The lamentations, of which we have seen several examples, over the depressed condition of Scotland under the English tyranny, are repeated at this time by a man of moderate and sagacious character, the Rev. Robert Baillie. He says: ‘The country lies very quiet; it is exceeding poor; trade is nought; the English has all the moneys. Our noble families are almost gone: Lennox has little in Scotland unsold; Hamilton’s estate, except Arran and the barony of Hamilton, is sold; Argyle can pay little annual-rent [interest] for seven or eight hunched thousand merks [of debt]; and he is no more drowned in debt than public hatred, almost of all, both Scotch and English. The Gordons are gone; the Douglases little better; Eglintoun and Glencairn on the brink of breaking. Many of our chief families’ states are cracking; nor is there any appearance of any human relief for the time.’[179] It may give some idea of the reduced state of the nobility during these evil days, that the allowance made by the English government out of the sequestered estates of the Balcarres family for the earl, a minor, and his younger brother, was only ten pounds a year![180]
Nicoll, adverting to the same time, says: ‘The condition of this nation of Scotland yet remains sad, by reason of poverty and heavy burdens.’ The crop of the year ‘was very poor by reason of the spring-time, whilk was very cold and weety the space of many weeks.’ The price of victual was consequently for this year double what it had recently been.
1658.
A Mr Tucker, who was commissioned by Cromwell in 1656 to introduce order into the customs duties of Scotland, has left a report from which we obtain particulars as to the trade then carried on with foreign countries. Notwithstanding that duties were in those days imposed equally on exported and imported goods, the revenue of Leith port was only £2335; that of Aberdeen, £573; Glasgow, £554. The respective sums drawn from these ports, for imports only, in 1844, were £631,926, £76,259, and £551,841. Other ports were in proportion, though not uniformly; thus Burntisland, which is now merely a ferry harbour, then drew nearly as much revenue as Glasgow. The native shipping, consisting of vessels of from twelve to a hundred and fifty tons, was in not less marked contrast to that of our day. Glasgow had only twelve such vessels; Kirkcaldy, an equal number, but not one above a hundred tons; Dundee and Anstruther, ten; Burntisland, seven; Wemyss, six; Dysart, four. The extreme narrowness of the resources of Scotland is strikingly shewn in these facts, and makes us the more disposed to wonder at the comparatively great sacrifices which the people had been making for many years for the sake of their church and for its promotion in other lands.

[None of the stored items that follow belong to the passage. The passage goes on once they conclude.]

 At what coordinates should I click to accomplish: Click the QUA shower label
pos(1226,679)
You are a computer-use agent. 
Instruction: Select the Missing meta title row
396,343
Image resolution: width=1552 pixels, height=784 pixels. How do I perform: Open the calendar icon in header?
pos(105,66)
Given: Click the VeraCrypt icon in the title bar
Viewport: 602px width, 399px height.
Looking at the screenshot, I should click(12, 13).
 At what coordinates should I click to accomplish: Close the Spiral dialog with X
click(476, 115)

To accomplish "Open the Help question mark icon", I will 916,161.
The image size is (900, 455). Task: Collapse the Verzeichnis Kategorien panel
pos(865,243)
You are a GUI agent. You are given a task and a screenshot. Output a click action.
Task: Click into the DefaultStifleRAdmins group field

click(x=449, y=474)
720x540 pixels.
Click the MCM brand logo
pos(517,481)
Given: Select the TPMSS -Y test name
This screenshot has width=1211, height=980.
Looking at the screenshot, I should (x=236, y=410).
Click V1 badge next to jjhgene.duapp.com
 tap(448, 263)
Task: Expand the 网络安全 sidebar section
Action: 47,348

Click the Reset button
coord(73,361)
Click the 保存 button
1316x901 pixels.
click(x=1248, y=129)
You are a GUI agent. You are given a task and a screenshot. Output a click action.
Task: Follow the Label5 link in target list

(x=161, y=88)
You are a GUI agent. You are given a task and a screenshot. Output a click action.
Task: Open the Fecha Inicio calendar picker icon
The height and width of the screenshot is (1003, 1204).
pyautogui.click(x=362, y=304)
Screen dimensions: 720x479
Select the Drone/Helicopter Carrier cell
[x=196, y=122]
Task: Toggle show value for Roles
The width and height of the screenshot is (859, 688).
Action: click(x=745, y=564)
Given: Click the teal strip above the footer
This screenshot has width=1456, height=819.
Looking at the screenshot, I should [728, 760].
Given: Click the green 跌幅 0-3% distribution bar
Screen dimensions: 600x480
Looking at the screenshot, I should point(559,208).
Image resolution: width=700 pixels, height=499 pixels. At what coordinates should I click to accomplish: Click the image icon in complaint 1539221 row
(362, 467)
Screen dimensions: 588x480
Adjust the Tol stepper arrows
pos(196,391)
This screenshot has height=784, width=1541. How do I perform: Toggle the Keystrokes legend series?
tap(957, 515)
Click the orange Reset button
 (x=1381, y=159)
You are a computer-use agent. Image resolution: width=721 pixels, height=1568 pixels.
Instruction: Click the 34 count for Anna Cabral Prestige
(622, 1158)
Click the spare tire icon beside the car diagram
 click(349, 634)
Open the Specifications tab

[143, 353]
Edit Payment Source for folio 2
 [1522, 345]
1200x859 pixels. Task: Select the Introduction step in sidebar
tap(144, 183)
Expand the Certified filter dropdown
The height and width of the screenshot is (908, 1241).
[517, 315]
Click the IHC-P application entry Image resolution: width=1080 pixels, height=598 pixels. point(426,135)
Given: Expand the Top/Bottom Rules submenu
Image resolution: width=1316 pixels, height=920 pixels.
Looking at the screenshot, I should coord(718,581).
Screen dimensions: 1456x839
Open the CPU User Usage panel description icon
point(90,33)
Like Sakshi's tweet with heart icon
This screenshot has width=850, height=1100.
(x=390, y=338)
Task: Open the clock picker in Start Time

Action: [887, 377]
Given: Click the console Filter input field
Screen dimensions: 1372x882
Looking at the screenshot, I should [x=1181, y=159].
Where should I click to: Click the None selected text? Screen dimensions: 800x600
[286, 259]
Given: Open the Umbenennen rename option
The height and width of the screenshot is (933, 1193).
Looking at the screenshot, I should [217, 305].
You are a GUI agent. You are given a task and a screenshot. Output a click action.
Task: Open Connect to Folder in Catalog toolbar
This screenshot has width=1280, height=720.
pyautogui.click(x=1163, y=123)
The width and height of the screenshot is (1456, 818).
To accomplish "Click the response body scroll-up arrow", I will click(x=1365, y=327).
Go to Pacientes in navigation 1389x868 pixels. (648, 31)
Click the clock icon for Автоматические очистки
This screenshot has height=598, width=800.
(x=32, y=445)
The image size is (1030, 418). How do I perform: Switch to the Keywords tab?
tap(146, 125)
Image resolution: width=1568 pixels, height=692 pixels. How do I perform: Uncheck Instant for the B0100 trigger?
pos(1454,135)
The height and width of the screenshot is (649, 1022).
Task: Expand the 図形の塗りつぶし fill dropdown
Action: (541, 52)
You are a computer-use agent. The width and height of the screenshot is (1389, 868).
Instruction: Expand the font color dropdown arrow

At the same time that so great poverty prevailed, there was such a protection to life and property as had never before been known. It was not, we believe, without cause that the famous Colonel Desborough, in a speech in the House of Commons (March 17, 1659), made it a boast for his party, that ‘a man may ride over all Scotland, with a switch in his hand and a hundred pounds in his pocket, which he could not have done these five hundred years.’[181]